Later on I had carers going in twice a day. I had to lie to him about this and tell him it was free because he wouldn’t have accepted anything if he thought we were paying for it. I had to take over and manage everything for Dad and he became very resentful of me. He really struggled to accept he had PSP and he took all of his anger out on me.
I registered with PSPA and in hindsight this is something I should have done a lot sooner. It is such a rare illness I found that even a lot of qualified medical staff hadn’t even heard of it. If I could give anyone some advice it would be if a family member is diagnosed with PSP then get in touch with PSPA and the help and information you receive from them will prepare you much better for the future ahead.
I remember doing an online Zoom meeting (Carer’s Support Group) that PSPA held and I got so much from it. It was very difficult to see what so many people were going through but it was really helpful to see what help other people around the country were receiving from different health authorities. This gave me a lot of suggestions of what questions I should be asking to people locally to see what help we could get.

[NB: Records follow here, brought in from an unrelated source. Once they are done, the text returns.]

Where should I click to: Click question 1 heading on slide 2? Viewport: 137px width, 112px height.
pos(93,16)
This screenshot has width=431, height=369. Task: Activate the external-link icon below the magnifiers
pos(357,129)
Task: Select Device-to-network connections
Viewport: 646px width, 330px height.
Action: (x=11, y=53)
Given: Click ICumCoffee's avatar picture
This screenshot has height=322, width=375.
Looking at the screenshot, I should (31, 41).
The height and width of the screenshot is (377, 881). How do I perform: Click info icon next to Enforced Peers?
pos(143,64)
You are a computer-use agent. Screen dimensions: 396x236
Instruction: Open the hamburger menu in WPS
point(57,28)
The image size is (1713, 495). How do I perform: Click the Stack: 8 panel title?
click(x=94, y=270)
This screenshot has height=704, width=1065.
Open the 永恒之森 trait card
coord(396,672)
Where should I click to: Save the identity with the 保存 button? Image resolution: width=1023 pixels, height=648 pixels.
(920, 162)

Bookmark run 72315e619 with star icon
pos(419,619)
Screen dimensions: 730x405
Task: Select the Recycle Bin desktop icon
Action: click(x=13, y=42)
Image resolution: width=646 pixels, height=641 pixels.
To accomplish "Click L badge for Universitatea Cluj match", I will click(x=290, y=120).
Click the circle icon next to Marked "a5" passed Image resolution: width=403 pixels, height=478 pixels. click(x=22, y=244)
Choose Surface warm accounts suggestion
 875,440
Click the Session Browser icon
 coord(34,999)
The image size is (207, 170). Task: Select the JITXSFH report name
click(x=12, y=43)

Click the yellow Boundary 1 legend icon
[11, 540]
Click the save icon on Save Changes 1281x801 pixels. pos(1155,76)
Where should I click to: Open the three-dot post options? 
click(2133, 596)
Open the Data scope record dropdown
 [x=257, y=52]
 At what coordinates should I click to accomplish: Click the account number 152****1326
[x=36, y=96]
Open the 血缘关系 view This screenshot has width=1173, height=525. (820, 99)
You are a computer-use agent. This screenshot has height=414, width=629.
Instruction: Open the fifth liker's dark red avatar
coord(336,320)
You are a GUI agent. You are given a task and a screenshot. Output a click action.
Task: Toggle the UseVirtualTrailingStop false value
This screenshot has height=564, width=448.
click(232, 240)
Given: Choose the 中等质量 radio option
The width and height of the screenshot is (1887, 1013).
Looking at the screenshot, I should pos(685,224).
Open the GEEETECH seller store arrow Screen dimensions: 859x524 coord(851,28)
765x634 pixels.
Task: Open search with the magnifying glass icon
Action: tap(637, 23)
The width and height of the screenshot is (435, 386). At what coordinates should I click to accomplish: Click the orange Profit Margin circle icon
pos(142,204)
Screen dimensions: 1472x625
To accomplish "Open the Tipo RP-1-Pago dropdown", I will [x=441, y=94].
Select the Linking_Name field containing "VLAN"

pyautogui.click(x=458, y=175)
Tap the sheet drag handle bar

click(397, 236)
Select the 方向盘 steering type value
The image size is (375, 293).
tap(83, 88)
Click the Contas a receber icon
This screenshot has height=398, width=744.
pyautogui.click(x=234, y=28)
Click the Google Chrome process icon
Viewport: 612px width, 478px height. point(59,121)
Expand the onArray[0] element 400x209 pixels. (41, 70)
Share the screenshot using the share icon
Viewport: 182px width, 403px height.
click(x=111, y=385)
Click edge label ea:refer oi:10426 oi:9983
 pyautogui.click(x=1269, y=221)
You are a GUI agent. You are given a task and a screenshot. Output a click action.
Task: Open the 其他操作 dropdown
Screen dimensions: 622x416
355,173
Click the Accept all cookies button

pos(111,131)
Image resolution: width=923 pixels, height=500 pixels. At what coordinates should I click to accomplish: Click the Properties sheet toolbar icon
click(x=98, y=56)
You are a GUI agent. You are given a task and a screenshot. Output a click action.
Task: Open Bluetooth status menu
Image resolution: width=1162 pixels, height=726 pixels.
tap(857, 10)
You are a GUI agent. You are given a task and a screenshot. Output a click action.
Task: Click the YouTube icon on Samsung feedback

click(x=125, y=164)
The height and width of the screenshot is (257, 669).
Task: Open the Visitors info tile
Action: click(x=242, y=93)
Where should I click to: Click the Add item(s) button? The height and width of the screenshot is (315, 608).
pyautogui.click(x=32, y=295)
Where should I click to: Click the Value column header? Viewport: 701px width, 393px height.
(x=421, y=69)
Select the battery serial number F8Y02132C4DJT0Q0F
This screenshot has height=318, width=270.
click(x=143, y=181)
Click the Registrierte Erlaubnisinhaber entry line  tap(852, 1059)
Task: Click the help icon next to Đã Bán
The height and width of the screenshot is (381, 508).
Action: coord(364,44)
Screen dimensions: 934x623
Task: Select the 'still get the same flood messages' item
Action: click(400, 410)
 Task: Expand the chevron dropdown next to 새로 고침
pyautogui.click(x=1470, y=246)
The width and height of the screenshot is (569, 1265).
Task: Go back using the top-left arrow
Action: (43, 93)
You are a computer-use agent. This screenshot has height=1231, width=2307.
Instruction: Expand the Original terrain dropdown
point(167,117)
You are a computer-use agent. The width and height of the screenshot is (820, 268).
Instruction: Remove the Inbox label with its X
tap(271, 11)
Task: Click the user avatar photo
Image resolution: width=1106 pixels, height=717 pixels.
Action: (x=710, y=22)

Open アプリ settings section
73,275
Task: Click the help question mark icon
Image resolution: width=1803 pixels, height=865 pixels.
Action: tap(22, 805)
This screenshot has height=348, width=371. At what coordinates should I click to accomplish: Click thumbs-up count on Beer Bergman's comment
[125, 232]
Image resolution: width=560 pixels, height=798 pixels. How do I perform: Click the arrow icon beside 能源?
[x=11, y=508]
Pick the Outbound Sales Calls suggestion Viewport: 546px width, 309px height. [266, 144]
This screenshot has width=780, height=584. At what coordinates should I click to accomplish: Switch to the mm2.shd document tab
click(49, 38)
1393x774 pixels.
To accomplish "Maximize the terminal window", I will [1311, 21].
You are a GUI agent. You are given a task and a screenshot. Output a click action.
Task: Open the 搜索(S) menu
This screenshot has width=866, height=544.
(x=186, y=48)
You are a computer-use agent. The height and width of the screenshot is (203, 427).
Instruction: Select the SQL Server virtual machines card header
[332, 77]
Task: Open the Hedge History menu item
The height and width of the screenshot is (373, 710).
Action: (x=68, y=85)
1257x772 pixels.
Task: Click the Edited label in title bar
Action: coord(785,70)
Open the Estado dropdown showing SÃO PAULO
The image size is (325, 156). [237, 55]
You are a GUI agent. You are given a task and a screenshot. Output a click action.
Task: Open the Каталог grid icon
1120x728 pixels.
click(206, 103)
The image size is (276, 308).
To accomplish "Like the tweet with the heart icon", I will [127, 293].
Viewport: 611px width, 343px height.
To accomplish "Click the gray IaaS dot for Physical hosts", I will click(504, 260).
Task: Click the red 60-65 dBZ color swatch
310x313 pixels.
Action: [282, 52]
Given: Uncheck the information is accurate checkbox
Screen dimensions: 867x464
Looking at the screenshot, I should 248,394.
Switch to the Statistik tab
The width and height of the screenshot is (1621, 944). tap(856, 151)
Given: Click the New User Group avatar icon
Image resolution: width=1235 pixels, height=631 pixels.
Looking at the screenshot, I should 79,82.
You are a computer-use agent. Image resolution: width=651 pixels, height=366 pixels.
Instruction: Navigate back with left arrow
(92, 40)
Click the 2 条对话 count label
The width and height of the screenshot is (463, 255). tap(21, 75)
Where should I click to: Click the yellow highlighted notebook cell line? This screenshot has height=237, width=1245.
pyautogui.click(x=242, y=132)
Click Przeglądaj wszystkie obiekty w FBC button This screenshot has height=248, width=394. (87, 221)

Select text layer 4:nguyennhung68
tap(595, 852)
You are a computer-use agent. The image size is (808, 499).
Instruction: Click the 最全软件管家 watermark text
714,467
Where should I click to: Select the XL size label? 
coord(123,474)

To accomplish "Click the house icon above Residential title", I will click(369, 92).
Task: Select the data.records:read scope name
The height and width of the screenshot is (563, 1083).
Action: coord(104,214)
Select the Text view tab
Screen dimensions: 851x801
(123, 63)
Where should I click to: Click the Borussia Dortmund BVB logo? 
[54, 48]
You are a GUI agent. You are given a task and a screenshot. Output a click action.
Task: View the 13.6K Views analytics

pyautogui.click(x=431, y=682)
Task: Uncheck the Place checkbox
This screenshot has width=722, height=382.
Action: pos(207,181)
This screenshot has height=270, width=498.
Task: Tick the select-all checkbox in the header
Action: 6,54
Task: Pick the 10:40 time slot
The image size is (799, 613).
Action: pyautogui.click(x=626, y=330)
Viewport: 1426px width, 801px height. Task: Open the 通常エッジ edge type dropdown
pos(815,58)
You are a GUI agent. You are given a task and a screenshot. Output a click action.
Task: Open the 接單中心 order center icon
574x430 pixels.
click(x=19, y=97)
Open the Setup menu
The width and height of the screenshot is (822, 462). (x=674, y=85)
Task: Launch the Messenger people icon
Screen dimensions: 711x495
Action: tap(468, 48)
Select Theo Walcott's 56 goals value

When I was on the Zoom meeting and I saw how much other family members were doing for their loved ones it was incredible and the impact on some of their lives must have been terrible. I never classed myself as my Dad’s carer, I was just someone that organised things for him and made sure he had everything in order to make his life as easy as possible. Even though this was difficult because he didn’t want any help, it was something he needed and when I said this on the meeting people was amazing and they said I should definitely class myself as his carer and I was doing an amazing job. I just burst in to tears the support helped me so much and it was amazing to discuss things with people going through exactly the same. I didn’t attend a meeting until towards the end of my Dad’s life and I wish I had done it much sooner, this is really the message that I want to get across to people, get in touch with PSPA so hopefully it can prepare you for things to come.”